* _Action item_
Convert the rows, starting at the first line and ending with the line that contains "center [765, 298]." (both ends included), into a JSON list of strings with one string per line. Leave out blank lines.

Supplied information START

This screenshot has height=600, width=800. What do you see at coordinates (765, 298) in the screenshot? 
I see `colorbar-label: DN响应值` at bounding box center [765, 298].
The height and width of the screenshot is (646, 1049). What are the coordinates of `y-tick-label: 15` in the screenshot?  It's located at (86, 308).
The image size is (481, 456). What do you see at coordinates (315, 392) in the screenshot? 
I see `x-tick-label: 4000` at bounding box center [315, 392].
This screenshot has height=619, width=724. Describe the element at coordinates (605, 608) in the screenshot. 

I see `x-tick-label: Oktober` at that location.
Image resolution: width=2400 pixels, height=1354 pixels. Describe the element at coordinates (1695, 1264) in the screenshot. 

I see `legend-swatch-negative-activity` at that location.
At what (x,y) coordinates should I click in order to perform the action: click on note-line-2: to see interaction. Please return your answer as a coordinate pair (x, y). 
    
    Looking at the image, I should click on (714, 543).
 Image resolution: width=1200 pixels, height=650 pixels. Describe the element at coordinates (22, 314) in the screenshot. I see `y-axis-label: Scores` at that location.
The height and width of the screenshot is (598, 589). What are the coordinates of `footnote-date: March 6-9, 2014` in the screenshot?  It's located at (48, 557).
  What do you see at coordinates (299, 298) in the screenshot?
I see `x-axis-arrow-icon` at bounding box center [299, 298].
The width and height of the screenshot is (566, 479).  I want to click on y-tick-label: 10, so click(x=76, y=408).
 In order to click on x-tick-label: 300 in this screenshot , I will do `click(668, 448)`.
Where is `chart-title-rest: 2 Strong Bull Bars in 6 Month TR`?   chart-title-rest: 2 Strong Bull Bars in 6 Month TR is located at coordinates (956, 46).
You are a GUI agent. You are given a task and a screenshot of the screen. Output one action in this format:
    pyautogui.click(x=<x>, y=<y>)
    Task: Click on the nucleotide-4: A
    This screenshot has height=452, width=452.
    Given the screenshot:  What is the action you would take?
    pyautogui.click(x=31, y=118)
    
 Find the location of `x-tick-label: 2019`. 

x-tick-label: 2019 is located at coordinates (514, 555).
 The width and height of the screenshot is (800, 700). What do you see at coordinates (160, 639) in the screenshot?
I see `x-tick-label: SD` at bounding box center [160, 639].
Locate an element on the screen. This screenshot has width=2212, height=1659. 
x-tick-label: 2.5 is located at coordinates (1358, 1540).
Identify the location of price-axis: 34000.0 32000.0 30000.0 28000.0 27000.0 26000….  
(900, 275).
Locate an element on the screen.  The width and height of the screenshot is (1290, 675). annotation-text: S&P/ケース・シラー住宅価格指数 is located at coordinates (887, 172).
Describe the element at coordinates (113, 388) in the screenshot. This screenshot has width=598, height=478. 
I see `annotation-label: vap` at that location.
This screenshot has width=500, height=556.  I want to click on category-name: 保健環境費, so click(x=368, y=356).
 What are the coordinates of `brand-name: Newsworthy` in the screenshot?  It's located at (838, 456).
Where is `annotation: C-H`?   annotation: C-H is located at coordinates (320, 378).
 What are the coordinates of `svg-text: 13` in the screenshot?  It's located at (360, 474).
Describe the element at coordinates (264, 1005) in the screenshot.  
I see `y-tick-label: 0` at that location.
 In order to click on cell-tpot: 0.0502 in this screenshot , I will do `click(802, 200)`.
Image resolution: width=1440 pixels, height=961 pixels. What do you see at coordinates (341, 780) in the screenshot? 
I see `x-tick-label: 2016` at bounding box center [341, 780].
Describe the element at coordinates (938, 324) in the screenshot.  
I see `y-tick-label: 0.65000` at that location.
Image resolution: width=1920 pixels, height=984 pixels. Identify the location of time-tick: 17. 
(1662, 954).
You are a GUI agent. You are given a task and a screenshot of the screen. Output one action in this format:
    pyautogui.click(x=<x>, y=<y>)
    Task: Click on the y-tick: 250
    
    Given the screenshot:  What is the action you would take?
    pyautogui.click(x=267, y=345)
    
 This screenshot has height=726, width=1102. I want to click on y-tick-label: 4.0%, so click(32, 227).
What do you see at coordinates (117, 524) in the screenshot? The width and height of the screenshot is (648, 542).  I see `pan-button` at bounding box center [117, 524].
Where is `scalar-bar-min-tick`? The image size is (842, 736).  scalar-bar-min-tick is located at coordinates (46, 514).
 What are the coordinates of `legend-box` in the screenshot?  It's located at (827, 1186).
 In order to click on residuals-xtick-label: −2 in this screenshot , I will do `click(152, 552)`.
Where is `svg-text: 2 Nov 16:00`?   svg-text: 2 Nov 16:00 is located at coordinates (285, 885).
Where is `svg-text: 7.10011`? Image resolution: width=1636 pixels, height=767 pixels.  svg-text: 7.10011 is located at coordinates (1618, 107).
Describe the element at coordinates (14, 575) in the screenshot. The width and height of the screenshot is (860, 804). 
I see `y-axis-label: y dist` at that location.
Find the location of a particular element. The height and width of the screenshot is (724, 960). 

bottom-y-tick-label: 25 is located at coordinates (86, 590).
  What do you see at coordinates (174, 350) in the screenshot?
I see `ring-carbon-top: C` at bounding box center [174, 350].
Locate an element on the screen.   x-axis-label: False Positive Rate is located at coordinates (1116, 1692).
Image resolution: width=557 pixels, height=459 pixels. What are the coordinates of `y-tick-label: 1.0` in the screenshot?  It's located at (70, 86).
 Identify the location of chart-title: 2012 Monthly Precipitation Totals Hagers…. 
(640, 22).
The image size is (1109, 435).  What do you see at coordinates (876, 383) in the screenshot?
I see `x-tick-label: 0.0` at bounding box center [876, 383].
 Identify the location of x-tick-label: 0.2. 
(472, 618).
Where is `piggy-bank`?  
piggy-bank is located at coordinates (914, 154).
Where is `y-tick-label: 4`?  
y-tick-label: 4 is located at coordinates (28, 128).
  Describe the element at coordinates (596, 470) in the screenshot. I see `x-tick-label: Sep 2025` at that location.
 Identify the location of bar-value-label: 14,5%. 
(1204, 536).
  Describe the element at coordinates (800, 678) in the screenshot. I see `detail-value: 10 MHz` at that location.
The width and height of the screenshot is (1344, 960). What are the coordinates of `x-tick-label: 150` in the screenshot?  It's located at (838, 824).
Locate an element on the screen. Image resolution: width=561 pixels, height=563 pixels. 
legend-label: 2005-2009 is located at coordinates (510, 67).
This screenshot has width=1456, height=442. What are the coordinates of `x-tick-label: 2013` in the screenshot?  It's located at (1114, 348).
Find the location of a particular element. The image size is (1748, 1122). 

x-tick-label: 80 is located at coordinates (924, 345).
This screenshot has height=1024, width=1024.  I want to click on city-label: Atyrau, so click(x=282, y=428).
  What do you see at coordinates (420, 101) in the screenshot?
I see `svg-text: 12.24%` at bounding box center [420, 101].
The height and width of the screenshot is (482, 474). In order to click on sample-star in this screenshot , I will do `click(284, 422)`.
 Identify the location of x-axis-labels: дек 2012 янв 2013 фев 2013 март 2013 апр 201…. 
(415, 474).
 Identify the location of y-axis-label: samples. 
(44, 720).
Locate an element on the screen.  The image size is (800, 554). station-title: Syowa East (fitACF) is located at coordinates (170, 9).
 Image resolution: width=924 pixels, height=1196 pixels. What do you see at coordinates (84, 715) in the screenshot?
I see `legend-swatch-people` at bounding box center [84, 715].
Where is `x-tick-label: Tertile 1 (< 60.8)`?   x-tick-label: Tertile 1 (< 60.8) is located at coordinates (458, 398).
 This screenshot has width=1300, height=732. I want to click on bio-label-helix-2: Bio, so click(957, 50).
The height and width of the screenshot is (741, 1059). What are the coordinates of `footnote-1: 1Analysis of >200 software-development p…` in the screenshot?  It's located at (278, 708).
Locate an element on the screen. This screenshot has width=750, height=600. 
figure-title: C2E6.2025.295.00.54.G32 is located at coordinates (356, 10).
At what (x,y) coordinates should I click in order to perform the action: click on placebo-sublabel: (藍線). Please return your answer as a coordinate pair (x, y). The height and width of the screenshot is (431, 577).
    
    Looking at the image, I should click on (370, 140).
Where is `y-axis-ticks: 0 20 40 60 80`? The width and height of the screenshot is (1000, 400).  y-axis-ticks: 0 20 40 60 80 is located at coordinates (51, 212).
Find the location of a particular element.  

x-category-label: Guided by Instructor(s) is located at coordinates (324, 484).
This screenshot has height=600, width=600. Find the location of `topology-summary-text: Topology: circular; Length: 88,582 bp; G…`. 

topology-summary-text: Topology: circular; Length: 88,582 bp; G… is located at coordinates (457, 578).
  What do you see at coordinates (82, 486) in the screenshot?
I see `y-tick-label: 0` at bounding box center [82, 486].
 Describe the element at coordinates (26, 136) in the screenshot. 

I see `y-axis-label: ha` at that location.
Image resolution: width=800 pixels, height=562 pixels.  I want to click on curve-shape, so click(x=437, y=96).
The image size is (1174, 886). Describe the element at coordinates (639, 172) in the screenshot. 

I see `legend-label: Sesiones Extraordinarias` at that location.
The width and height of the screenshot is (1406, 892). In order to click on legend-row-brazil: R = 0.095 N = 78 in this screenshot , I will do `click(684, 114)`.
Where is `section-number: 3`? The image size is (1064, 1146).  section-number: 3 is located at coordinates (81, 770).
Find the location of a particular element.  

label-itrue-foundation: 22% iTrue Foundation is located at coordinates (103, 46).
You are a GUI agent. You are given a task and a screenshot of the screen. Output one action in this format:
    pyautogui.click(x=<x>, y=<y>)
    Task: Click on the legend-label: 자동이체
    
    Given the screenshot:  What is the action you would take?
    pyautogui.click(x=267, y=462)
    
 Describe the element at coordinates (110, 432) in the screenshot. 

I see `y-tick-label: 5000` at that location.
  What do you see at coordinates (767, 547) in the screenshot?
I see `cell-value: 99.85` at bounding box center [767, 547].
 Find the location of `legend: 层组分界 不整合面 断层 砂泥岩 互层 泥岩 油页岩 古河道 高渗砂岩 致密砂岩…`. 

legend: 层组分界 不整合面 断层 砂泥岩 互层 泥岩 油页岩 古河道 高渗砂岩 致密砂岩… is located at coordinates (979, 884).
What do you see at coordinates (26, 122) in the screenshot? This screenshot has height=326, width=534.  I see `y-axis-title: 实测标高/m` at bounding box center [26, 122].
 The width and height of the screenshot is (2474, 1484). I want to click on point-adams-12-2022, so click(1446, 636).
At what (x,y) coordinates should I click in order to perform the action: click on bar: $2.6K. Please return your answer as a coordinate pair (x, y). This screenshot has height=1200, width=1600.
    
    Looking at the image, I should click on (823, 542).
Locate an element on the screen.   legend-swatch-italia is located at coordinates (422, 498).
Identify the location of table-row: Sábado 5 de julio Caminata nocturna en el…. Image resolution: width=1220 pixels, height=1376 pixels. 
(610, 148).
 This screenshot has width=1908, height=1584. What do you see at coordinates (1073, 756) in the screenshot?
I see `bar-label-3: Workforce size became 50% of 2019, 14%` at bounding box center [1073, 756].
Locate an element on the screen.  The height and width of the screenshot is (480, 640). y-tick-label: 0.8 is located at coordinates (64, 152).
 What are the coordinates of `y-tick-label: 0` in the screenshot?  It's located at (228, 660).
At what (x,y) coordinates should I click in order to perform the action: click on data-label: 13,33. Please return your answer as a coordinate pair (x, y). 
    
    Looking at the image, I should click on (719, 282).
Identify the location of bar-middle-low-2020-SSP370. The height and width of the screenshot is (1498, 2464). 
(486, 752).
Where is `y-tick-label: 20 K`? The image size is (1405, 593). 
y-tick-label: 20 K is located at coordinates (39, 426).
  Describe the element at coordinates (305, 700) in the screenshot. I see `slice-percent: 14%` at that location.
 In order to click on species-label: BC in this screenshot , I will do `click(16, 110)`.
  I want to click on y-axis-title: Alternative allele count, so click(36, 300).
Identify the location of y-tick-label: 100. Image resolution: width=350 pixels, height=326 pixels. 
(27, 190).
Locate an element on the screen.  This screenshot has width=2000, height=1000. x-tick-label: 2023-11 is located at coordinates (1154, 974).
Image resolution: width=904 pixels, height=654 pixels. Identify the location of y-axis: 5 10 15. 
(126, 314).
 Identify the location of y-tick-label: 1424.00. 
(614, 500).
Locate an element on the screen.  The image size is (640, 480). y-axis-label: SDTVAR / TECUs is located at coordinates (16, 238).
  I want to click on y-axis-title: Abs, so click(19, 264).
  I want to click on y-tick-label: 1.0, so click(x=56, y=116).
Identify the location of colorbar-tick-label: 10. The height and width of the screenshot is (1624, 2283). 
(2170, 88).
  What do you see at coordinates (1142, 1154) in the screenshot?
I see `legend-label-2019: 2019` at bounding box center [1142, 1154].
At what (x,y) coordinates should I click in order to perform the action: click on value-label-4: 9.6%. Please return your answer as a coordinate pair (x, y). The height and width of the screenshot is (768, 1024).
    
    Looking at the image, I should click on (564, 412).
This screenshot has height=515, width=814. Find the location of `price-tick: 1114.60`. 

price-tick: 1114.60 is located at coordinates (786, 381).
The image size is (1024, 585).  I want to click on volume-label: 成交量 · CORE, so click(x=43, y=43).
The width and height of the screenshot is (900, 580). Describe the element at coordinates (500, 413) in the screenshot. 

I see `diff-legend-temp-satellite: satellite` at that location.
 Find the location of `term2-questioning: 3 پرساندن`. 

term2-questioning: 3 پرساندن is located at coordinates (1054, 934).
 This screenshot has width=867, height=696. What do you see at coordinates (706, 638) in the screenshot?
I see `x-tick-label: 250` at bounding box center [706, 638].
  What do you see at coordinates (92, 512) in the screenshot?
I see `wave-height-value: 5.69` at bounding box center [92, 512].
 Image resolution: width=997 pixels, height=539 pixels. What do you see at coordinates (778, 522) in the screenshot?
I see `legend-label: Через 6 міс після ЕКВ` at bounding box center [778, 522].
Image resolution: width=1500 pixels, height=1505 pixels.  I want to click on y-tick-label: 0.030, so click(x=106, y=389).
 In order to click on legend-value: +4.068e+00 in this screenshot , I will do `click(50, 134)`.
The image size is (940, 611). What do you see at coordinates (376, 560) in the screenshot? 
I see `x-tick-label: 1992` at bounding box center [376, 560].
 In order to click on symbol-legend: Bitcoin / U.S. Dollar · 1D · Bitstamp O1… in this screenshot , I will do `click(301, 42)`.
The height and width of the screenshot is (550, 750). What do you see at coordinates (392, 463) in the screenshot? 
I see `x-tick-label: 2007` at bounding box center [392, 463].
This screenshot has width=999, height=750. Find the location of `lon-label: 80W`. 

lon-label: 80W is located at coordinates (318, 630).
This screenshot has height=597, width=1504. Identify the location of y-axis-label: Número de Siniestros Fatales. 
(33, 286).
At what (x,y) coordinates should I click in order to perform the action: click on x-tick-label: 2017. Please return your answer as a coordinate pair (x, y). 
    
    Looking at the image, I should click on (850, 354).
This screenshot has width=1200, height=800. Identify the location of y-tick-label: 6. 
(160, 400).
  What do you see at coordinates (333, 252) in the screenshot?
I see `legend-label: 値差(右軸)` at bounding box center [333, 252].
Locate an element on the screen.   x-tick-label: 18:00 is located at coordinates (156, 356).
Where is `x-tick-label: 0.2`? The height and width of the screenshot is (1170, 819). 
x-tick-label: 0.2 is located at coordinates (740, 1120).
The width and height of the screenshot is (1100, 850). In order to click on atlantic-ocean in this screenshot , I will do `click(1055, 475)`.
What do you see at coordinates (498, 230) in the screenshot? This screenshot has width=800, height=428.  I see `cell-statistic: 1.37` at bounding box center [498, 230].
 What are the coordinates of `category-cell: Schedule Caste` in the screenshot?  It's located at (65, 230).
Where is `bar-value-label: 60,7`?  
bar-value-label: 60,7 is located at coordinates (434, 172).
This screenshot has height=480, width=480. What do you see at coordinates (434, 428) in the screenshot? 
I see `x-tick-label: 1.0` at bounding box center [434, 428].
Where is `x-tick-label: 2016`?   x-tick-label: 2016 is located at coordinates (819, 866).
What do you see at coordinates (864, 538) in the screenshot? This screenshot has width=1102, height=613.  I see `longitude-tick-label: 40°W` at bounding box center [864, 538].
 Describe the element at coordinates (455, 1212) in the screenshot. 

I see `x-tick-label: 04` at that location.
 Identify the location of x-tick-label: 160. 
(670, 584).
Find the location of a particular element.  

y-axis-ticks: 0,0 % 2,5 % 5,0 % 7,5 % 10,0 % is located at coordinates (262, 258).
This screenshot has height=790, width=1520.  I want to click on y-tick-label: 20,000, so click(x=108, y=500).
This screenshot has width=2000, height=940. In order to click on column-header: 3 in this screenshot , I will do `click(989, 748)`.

Supplied information END

* _Result_
[
  "This screenshot has height=600, width=800. What do you see at coordinates (765, 298) in the screenshot? ",
  "I see `colorbar-label: DN响应值` at bounding box center [765, 298]."
]